Request a =
Please write out the rows word for word, from their first line through the line that contains "Birthdate (56, 1067)", including both ends.

Text provided =
+++

During the Cardassian occupation of Bajor, Dukat served as Prefect of that planet and commanded Terok Nor, an orbital space station that contained ore-processing facilities maintained by Bajoran slave labor. Dukat believed himself to be a kind and benevolent overseer who cared deeply for the Bajoran people; he maintained that he tried to rule Bajor with a "softer" and "gentler" hand than the Cardassian Central Command required him to. As evidence, he pointed to the abolition of child labor and improved conditions in the labor camps (the latter, of course, being relative). However, he blamed the frequent terrorist acts against the Cardassians for forcing him to make harsh retributions, and he came to hate the Bajoran people for refusing to appreciate him or to let their technologically and culturally superior masters guide them into a better future. ("Emissary"; et al.)

[edit] Fall from grace

When the Cardassians finally left Bajor, the Bajorans requested Federation assistance. Starfleet dispatched a crew led by Commander Benjamin Sisko to take control of Terok Nor, which was renamed Deep Space Nine. Shortly thereafter, they discovered the first known stable wormhole in the quadrant and moved the station nearer to stake the Bajorans' claim to it. Dukat's failure to recapture the station after this important discovery made him very unpopular with the Cardassian government. Dukat vowed someday to retake the station from Sisko and Starfleet. ("Emissary")

[edit] Tora Ziyal

Dukat had a daughter, Tora Ziyal, born from an illicit relationship with a Bajoran slave woman during the occupation. He sent her away as a 13 year old child without acknowledging his fatherhood because he feared that public knowledge of the relationship would hurt his political standing. Thought to be lost with the crew and passengers of the missing transport Ravinok, Ziyal was found alive six years later. Dukat was prepared to kill her to keep his indiscretion secret, but Kira convinced him to take her back to Deep Space Nine instead. Father and daughter soon became very close. In fact, Ziyal was one of the few people who gave Dukat the admiration he craved. ("Indiscretion")

[edit] Return to power

As a result of this act of kindness, Dukat became a pariah; he was demoted to command of the freighter Groumall and assigned routine duties transporting supplies. During this time, the Cardassian Union and the Klingon Empire had become bitter enemies. In response to Klingon incursions into Cardassian space, Dukat commandeered a B'rel class starship with the assistance of Major Kira Nerys and began an independent campaign to repel the Klingons. As his successes grew, Dukat managed to restore some of his prestige with the Cardassian leadership, and made himself a hero in the eyes of his daughter. ("Return to Grace"; "Apocalypse Rising")

+++

Listing =
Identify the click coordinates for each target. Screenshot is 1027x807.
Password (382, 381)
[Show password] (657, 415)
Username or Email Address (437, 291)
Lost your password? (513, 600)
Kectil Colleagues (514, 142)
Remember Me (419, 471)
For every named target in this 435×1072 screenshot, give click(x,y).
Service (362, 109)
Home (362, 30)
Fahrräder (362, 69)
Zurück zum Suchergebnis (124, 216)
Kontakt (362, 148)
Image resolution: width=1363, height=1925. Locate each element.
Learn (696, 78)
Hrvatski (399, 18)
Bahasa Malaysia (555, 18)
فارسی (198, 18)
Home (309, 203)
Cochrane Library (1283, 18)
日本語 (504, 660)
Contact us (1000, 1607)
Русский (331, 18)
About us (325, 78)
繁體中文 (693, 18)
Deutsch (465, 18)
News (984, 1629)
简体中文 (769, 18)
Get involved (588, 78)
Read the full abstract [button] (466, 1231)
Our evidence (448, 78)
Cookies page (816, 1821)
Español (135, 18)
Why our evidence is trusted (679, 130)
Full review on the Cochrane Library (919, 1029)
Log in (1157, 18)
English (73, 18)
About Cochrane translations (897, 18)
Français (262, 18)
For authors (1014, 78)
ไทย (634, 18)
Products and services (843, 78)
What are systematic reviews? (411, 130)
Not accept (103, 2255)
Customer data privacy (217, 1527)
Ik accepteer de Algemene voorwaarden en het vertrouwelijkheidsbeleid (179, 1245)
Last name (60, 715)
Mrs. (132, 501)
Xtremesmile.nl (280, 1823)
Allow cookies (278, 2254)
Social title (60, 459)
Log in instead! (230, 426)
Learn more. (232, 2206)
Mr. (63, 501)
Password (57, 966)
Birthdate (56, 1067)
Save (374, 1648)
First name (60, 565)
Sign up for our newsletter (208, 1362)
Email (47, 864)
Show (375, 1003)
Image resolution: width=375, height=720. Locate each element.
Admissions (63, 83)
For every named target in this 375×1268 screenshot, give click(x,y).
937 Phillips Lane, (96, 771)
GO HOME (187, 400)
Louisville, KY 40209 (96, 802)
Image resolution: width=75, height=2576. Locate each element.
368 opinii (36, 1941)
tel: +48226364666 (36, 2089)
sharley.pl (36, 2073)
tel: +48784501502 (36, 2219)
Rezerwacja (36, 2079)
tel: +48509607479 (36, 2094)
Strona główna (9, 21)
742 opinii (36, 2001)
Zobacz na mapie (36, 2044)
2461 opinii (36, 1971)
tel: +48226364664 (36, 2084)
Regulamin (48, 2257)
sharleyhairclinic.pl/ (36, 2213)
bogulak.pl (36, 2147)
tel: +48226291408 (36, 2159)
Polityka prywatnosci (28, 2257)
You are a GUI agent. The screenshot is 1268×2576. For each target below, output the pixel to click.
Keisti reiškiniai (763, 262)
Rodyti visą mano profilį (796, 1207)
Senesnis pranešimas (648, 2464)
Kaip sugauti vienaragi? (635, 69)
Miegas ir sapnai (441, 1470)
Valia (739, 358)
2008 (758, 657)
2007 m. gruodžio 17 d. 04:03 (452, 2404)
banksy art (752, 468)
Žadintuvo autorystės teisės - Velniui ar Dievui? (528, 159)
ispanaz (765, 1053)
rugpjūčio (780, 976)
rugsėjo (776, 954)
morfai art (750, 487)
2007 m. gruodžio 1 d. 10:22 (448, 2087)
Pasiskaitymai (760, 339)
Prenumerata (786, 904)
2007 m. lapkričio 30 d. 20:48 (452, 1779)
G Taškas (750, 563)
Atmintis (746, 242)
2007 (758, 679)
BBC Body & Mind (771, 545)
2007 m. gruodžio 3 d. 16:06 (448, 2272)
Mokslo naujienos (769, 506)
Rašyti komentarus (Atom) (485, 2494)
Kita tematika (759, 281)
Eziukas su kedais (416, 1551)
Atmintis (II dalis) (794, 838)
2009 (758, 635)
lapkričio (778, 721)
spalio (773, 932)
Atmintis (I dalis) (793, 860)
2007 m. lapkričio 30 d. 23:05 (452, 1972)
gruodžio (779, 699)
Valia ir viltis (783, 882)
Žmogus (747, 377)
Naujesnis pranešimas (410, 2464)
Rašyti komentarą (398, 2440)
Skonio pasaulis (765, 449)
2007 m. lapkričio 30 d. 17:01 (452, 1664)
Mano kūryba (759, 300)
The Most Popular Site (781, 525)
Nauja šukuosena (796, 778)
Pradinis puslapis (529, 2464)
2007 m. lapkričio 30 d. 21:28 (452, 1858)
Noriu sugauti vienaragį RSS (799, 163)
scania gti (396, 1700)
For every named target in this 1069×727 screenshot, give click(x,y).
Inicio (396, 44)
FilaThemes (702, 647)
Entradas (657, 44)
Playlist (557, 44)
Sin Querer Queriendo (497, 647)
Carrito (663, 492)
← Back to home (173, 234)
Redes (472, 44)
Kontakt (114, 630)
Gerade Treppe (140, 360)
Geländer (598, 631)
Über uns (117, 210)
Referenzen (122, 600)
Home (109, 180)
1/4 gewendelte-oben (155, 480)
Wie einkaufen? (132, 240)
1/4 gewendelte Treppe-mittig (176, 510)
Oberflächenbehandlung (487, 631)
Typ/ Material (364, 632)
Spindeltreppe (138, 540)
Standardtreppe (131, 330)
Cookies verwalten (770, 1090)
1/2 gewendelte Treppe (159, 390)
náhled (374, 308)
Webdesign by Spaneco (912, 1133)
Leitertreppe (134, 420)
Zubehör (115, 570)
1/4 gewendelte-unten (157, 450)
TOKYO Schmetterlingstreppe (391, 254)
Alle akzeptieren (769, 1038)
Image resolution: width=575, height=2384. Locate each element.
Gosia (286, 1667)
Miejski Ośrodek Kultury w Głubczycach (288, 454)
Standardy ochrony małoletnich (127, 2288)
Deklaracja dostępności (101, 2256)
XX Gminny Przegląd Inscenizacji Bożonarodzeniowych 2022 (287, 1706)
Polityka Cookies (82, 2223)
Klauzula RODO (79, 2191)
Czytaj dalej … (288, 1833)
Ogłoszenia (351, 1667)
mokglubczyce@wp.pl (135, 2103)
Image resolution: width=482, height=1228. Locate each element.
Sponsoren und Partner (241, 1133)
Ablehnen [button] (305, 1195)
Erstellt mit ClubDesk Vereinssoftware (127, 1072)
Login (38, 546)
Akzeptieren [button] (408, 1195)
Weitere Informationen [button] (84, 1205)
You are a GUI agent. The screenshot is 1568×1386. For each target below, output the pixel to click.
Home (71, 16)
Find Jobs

+++

Request b =
Pick up the passage about Dukat after its final sentence and keep it going.

Final answer a =
Identify the click coordinates for each target. Screenshot is 1027x807.
Password (382, 381)
[Show password] (657, 415)
Username or Email Address (437, 291)
Lost your password? (513, 600)
Kectil Colleagues (514, 142)
Remember Me (419, 471)
For every named target in this 435×1072 screenshot, give click(x,y).
Service (362, 109)
Home (362, 30)
Fahrräder (362, 69)
Zurück zum Suchergebnis (124, 216)
Kontakt (362, 148)
Image resolution: width=1363, height=1925. Locate each element.
Learn (696, 78)
Hrvatski (399, 18)
Bahasa Malaysia (555, 18)
فارسی (198, 18)
Home (309, 203)
Cochrane Library (1283, 18)
日本語 (504, 660)
Contact us (1000, 1607)
Русский (331, 18)
About us (325, 78)
繁體中文 (693, 18)
Deutsch (465, 18)
News (984, 1629)
简体中文 (769, 18)
Get involved (588, 78)
Read the full abstract [button] (466, 1231)
Our evidence (448, 78)
Cookies page (816, 1821)
Español (135, 18)
Why our evidence is trusted (679, 130)
Full review on the Cochrane Library (919, 1029)
Log in (1157, 18)
English (73, 18)
About Cochrane translations (897, 18)
Français (262, 18)
For authors (1014, 78)
ไทย (634, 18)
Products and services (843, 78)
What are systematic reviews? (411, 130)
Not accept (103, 2255)
Customer data privacy (217, 1527)
Ik accepteer de Algemene voorwaarden en het vertrouwelijkheidsbeleid (179, 1245)
Last name (60, 715)
Mrs. (132, 501)
Xtremesmile.nl (280, 1823)
Allow cookies (278, 2254)
Social title (60, 459)
Log in instead! (230, 426)
Learn more. (232, 2206)
Mr. (63, 501)
Password (57, 966)
Birthdate (56, 1067)

Final answer b =
Dukat became leader of the Cardassian Union when it formally allied with the Dominion. ("By Inferno's Light") The Dominion-Cardassian alliance succeeded in reclaiming Deep Space Nine but was forced to give it up after a decisive battle. When Glinn Damar, Dukat's second-in-command, killed Tora Ziyal for having secretly aided the resistance, her father lost his mind. ("Sacrifice of Angels")

[edit] Madness and the pah-wraiths

Though he was captured by Starfleet during the reconquest of Deep Space Nine, he later managed to escape after the starship he was being transported on was attacked and destroyed. While stranded near the crash site with his hated enemy Benjamin Sisko, Dukat, who had supposedly been cured of his madness by Federation doctors, began to suffer from severe delusions and hallucinations. Before making his getaway, he confessed to Sisko that he felt no remorse for the deaths of the 5 million Bajorans who perished during his reign as Prefect of Bajor and he swore to wipe out every Bajoran in the galaxy. ("Waltz") It is notable that he previously told his daughter that he did regret the Occupation ("Return to Grace"), but this could be a lie he told to get closer to his daughter, or it could be that this side of his personality was lost when he lost his daughter and descended into madness.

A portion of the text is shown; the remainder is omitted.